UBmatrix's XBRL Search Engine: On the Tarmac and Revving Up

| About: EDGAR Online, (EDGR)

Background: EDGAR Online (NASDAQ:EDGR) merged with UBmatrix on Nov. 23, 2010, with UBmatrix becoming a wholly owned subsidiary of EDGAR Online, Inc. UBmatrix designs advanced server-side software for government regulators worldwide including the SEC, FDIC, Banque de France, National Bank of Belgium and others. Its technology partners include Oracle (NASDAQ:ORCL), SAP AG (NYSE:SAP), IBM (NYSE:IBM), Information Builders, SQL Power and cundus; and its implementation partners include leading international business organizations. UBmatrix has also introduced its front-end Microsoft Office "Report Builder" for:

1) the U.K.-mandated inline XBRL tax reporting market:

Inline XBRL (click to expand)

2) the basic XBRL conversion solutions---including detailed tagging of footnotes:

Detailed Tagging of Footnotes Example (click to expand)


3) "xBReeze," a special bank application satisfying Basel II requirements:

Considered a founder and pioneer of XBRL (eXtensible Business Reporting Language), UBmatrix was granted the seminal U.S. patent #6947947 entitled "Method for Adding Metadata to Data" (Provisional application dated Aug. 17, 2001 and patent date of Sept. 20, 2005) There are 214 claims to the patent. Now, the combined companies have both the full perspective of the regulator server validation requirements as well as the front-end solution needs for the filing companies. EDGAR Online's proprietary filing solution is offered via their Xcelerate product.

Patent Application Undisclosed by EDGAR Online: It's often the case that companies don't disclose, discuss, or even report patent applications since there is no assurance that the patent will be granted. Or, even if the patent is granted, there is often no completed product based on the patent.

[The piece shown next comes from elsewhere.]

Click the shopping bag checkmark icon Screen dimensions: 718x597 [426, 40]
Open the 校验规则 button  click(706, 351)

As the result of reviewing EDGAR Online's recent data-rendering patent grants (cf. #7877678 and #7917841), I happened to discover that one of the references cited UBmatrix's patent application entitled "Method For Searching Data Elements on the Web Using a Conceptual Metadata and Contextual Metadata Search Engine." (Provisional patent application filed Sept. 27, 2004 and patent filed on Sept. 27, 2005). This surprised me since I had been focusing on EDGAR Online's data-rendering patents and UBmatrix's basic XBRL patent. Until researching EDGAR Online's recent patent awards, I had no idea that UBmatrix had also filed the basic patent for an XBRL search method.

For perspective and a quick look-back, it was on October 18, 2004 that UBmatrix announced the "First Web-Based Solution for XBRL-Enabled Business Reporting." Interestingly, this press release was just three weeks after UBmatrix had filed its XBRL search method provisional patent application.

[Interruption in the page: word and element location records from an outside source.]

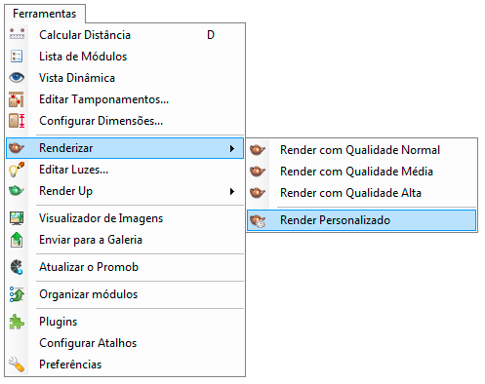Click the puzzle piece Plugins icon
The width and height of the screenshot is (485, 384).
click(x=17, y=322)
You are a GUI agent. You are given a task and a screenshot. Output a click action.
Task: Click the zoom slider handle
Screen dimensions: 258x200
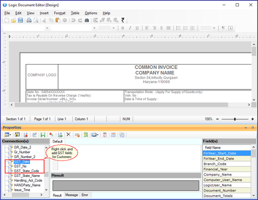235,119
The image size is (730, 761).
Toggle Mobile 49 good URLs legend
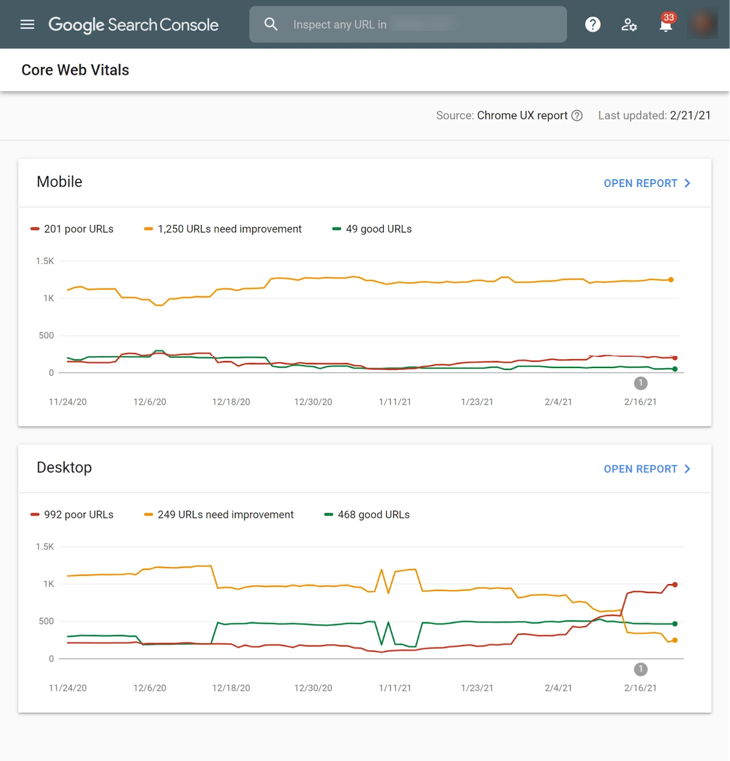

What strikes me about the UBmatrix XBRL Search patent application is its extreme brevity, clarity of method description, and its limited number of claims. The patent describes an incredibly basic yet elegant method of using XBRL to get precisely the search result(s) desired. Here is the abstract of the UBmatrix search method:

Here is an abstract of the UBmatrix patent application:

"An exemplary method for searching data includes receiving a search query comprising a conceptual metadatum parameter and contextual metadata parameters, locating a first set of instance documents containing a first contextual metadatum of the contextual metadata, filtering each instance document in the first set to identify a data element in the instance document that indicates each parameter in the search query, based on definitions internal to the instance document and taxonomies or extensions associated with the instance document, and displaying the filtering results."

The patent application presents the following detailed example of the XBRL search method:

"An example search definition includes the following text elements:

[0014] Company: Microsoft

[0015] Data Concept: assets

[0016] Period: 2002-12-31

[0017] Currency: US$ (In Million: Checked)

[0018] Note that "Assets" is an XBRL Conceptual Metadata Element, while the date "2002-12-31", company name "Microsoft", and currency paramenters "US$, and in Million" are XBRL Contextual Metadata Elements. FIG. 1 illustrates an exemplary method for processing this search definition to obtain search results."

[Note: I searched Google for ("Microsoft" "assets" "12/31/02") and got 4.5 million search results.] And, even if the exact number is displayed in the results, I would have to re-key that data or copy and paste it in my system. As the UBmatrix patent application states, "The search feature on web search engines is based on text and the presence of text elements in HTML/XML pages." Of passing interest (although not meant to be of any great import), if you enter "XBRL search" in Google's Patent search engine, the only search result generated is UBmatrix's patent application.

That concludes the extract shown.